The world reeled, and Arthur squinted his eyes shut in shame. The last thing he wanted to do was admit who he was to some stranger. (Especially in this sorry state!) But if anything irked him, it was pitiful drunks who were too morose to answer simple questions, and shunned help to their own detriment. He was in a bad way, but not that bad.

"Arthur..." he answered resignedly.
 
That, at least, was a good sign. And something she could work with.

"Pleasure to meet you, Arthur. I'm Amnesty."

She had seen worse. Much worse. Of course, she'd also seen better. The marten was still bleeding from his nose, and if he had broken it in his fall, he was going to be in a whole world of pain. For now, though, he was breathing and thinking clearly enough to answer questions. And he wasn't swinging his fists. Sometimes, it was the little things.

"Arthur, do you know where you are?"
 
The pine marten's mind gripped the name "Amnesty" and held onto it for dear life. From experience, he knew that he struggled to keep conversational threads for very long while drunk... and very likely he'd need to lean on this poor vixen to get him somewhere safe. "Don' hol' m'alcohol like I ushed to..." he slurred as he tried to push himself into a seated position.

Barrett looked wounded as she began to ask the traditional series of assessment questions. It was a sign that he was making bad decisions, and answering them was tacit acknowledgement of guilt. Prideful beast that he was, he chose to answer the question on his own terms. "As far's 'm consherned, I'm shtill shtuck on the froshen wasteland of H'urk!"

For those who knew their geography (and perhaps, recent Vulpinsulan history), they would know the small island of Urk north of Vulpinsula, and the recent expedition that returned from there only a few weeks ago. Rumors abounded that the expedition was disastrous from beginning to end, though some said it had brought back a mysterious artifact of great value. But for those who didn't know -- (or for those new to the area), Barrett would have sounded like... ...well. Like a babbling drunk.

In any case, Barrett had pronounced the name of the island particularly violently. Perhaps it would come out more clearly a second time? "...the froshen... ...wasteland... H'URRKK!!"

And with that, Barrett lunged over the edge of the pier, and loosed copious amounts of grog into the harbor.
 
Amnesty did three things all at once.
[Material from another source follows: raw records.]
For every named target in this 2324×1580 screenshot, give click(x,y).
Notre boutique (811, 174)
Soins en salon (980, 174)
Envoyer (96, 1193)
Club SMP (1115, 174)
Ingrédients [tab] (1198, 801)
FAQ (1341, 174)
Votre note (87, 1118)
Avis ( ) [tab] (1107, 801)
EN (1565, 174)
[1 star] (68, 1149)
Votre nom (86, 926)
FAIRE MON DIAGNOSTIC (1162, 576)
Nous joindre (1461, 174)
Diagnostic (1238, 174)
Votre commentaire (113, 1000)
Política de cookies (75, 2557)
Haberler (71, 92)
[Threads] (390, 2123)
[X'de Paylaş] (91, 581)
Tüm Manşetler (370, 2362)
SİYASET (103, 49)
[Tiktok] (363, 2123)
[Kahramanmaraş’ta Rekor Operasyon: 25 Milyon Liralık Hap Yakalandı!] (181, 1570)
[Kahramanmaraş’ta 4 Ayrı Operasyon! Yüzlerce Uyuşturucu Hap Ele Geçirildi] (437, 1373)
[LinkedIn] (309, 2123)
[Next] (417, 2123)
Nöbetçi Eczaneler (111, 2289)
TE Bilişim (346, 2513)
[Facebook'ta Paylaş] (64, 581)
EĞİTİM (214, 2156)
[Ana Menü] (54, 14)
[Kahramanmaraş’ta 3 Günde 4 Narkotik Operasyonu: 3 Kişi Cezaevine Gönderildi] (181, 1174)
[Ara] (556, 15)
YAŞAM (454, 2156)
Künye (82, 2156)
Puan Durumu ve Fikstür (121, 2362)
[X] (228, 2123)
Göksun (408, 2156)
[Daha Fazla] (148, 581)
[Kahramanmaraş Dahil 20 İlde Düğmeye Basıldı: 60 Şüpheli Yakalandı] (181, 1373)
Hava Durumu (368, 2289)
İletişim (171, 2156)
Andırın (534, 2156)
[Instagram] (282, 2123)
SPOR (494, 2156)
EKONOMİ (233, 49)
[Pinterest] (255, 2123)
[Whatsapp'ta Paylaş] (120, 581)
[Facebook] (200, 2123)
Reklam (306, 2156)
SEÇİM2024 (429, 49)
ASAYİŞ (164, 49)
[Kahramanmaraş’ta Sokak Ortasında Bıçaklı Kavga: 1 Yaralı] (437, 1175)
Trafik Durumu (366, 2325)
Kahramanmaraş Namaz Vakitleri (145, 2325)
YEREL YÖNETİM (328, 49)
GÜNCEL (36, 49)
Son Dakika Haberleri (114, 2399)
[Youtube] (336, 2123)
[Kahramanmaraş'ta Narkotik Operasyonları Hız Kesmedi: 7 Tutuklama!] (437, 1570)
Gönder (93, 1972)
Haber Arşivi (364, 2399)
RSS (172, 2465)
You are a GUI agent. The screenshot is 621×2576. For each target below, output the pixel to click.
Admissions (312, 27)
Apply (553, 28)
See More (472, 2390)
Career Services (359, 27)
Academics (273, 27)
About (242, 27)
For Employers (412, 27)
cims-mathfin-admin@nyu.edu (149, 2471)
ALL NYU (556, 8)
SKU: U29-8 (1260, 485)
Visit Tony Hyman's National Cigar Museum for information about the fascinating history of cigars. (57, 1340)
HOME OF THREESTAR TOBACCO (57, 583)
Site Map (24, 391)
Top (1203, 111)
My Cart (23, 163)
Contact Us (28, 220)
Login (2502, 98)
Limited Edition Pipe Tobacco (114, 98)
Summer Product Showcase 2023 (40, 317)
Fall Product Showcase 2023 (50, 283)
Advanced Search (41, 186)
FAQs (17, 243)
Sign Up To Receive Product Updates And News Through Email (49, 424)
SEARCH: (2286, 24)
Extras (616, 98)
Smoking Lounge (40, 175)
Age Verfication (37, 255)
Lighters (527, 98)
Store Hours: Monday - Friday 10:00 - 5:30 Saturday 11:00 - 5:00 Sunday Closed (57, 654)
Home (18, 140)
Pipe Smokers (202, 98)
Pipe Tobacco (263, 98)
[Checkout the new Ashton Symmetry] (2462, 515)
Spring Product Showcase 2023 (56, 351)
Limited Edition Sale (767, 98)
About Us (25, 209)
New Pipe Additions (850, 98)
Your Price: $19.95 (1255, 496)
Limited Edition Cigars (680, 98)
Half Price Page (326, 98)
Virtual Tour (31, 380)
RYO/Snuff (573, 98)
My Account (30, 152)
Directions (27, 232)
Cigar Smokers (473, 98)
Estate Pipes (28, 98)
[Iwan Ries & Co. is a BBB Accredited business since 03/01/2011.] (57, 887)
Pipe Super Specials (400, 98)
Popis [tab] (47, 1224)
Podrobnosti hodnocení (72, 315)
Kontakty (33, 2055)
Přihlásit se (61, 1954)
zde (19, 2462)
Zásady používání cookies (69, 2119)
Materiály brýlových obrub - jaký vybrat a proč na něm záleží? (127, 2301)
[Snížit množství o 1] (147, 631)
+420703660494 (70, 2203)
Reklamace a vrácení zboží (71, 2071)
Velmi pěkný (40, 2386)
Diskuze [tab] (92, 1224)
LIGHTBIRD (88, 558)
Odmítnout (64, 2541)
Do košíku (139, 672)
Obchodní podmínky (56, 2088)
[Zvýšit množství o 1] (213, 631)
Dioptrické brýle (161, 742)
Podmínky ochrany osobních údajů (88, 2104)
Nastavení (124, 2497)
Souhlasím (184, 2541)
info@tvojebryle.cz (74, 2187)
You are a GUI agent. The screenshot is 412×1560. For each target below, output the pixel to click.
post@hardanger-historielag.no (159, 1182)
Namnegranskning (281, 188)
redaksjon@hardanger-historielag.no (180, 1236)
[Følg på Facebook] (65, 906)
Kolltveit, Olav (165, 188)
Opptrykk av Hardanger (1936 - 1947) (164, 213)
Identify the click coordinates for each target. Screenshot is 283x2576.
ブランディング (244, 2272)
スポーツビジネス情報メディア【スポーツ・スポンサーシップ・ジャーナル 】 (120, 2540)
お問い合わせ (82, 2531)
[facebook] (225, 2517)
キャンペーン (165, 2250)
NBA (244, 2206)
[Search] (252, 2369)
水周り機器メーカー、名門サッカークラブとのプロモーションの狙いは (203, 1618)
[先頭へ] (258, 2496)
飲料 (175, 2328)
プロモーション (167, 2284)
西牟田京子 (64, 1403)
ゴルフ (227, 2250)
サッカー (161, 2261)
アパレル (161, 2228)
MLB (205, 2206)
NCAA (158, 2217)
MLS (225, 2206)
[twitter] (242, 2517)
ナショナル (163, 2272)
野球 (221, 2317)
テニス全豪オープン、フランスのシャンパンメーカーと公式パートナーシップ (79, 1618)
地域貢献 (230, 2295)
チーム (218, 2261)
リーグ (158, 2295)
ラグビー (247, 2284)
First, she swore, a hissed, profane expression of sudden surprise. Second, she half-dodged, half-scrambled a few inches to the side in a successful bid to avoid getting knocked to the dock. And third, her paw shot out to take a firm grip on Arthur's belt, because there was no way in this world or the next she was going to find herself jumping into the harbor after a large, intoxicated mustelid if she could help it.

"Oy, better out than in, I think?"

The vixen glanced back down the docks and was relieved to find that she didn't immediately see any of Bully Harbor's more opportunist citizens lurking nearby. All the same...

"Alright, my friend. Think you can stand if I give you a paw? Probably best if we get you behind doors until the drink wears off. No need to be an easy target tonight."